Problems to work on:
1. Repeat word for word the part of the Sonoma Valley article that opens with the words containing "The number of visitors" and closes with "cherished by residents.".
2. Answer these questions from the Sonoma Valley article:
(a) How many wineries does the Heart of the Valley Association market?
(b) For 2018, Steve Ledson cut the number of wine club events from how many to how many?
(c) How many of the valley's wineries suffered major damage?

Document section:
:::::

Before the fires, as another harvest launched in September, the valley’s biggest challenge centered on the pace of growth in the wine industry, the strain of increasing traffic along the storied Valley of the Moon Scenic Route and the loss of residential housing to vacation rentals for tourists flocking from around the world to take in the region’s charms.

But that seems like another lifetime. While there has been an increase in utility and construction trucks for cleanup and rebuilding, those who depend on the wine economy now worry that tourism will drop. Despite the fact that none of the valley’s wineries suffered major damage, the images of smoke and flame that played out in the national media for weeks are seared into the minds of many people.

“Traffic is down at all of our locations,” said Josie Gay, head of the Heart of the Valley Association, which markets 29 wineries between Kenwood and Glen Ellen.

“The general misconception out there is that everything is destroyed,” said Steve Ledson, whose Gothic “castle” winery barely escaped the inferno. “People are calling and asking, ‘What is the landscape like? I don’t think I can bear to see the destruction.’” He acknowledged the widespread perception that Sonoma Valley “is not a fun place where anyone would want to go on vacation.”

The number of visitors to his Kenwood winery, as well as his hotel and restaurant on the Sonoma Plaza, are down. Damage to vineyards with fruit still on the vine will amount to millions in losses, he added. He said he already has cut the number of wine club events from six to two for 2018 and has all but halted the weddings that were a signature of his winery.

One Glen Ellen resident reflected that a silver lining in the tragedy is that it provided a timeout to the mounting tensions over growth in the tourism industry and the quality of small town, rural life cherished by residents.

:::::

Provided information:
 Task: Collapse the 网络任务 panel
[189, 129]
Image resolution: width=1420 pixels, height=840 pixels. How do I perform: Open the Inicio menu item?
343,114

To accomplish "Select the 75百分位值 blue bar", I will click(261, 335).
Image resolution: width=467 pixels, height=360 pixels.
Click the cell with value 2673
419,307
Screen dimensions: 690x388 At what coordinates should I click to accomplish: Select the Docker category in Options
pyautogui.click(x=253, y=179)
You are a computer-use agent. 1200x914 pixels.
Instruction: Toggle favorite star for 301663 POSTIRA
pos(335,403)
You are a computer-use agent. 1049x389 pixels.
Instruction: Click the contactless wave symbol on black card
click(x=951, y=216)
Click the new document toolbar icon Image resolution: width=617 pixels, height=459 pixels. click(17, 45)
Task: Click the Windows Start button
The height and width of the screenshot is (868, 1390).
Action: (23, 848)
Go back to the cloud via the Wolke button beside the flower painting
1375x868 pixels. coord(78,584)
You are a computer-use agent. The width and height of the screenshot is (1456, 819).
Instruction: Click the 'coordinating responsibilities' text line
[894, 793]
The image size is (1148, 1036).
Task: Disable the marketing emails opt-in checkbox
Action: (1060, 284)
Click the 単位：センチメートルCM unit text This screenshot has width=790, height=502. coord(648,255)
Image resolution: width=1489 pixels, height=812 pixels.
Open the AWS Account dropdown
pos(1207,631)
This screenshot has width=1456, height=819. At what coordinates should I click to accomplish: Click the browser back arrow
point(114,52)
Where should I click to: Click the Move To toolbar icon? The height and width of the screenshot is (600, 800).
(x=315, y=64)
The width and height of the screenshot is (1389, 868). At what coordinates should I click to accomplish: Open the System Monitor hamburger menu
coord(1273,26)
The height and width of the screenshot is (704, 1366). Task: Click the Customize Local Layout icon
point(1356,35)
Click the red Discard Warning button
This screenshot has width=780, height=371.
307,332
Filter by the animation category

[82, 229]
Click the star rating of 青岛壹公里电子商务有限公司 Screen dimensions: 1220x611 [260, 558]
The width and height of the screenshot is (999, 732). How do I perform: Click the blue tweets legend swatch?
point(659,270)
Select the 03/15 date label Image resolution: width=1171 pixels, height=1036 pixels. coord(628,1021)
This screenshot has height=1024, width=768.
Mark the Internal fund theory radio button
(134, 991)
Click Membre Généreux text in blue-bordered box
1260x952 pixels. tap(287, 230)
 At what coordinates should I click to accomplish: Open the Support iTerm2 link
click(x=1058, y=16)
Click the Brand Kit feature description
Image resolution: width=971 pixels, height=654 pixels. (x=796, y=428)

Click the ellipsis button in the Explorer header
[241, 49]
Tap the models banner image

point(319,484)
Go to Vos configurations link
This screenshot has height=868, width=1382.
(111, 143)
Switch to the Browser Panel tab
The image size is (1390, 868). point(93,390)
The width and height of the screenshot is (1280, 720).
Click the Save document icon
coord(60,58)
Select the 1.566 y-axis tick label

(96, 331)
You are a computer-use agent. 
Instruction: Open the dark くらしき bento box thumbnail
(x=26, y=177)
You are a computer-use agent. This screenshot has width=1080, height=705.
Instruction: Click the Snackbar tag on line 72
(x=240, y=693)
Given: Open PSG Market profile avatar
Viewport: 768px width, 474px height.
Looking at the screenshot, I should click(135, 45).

:::::

Solutions below:
1.
The number of visitors to his Kenwood winery, as well as his hotel and restaurant on the Sonoma Plaza, are down. Damage to vineyards with fruit still on the vine will amount to millions in losses, he added. He said he already has cut the number of wine club events from six to two for 2018 and has all but halted the weddings that were a signature of his winery.

One Glen Ellen resident reflected that a silver lining in the tragedy is that it provided a timeout to the mounting tensions over growth in the tourism industry and the quality of small town, rural life cherished by residents.

2.
(a) 29
(b) From six to two
(c) None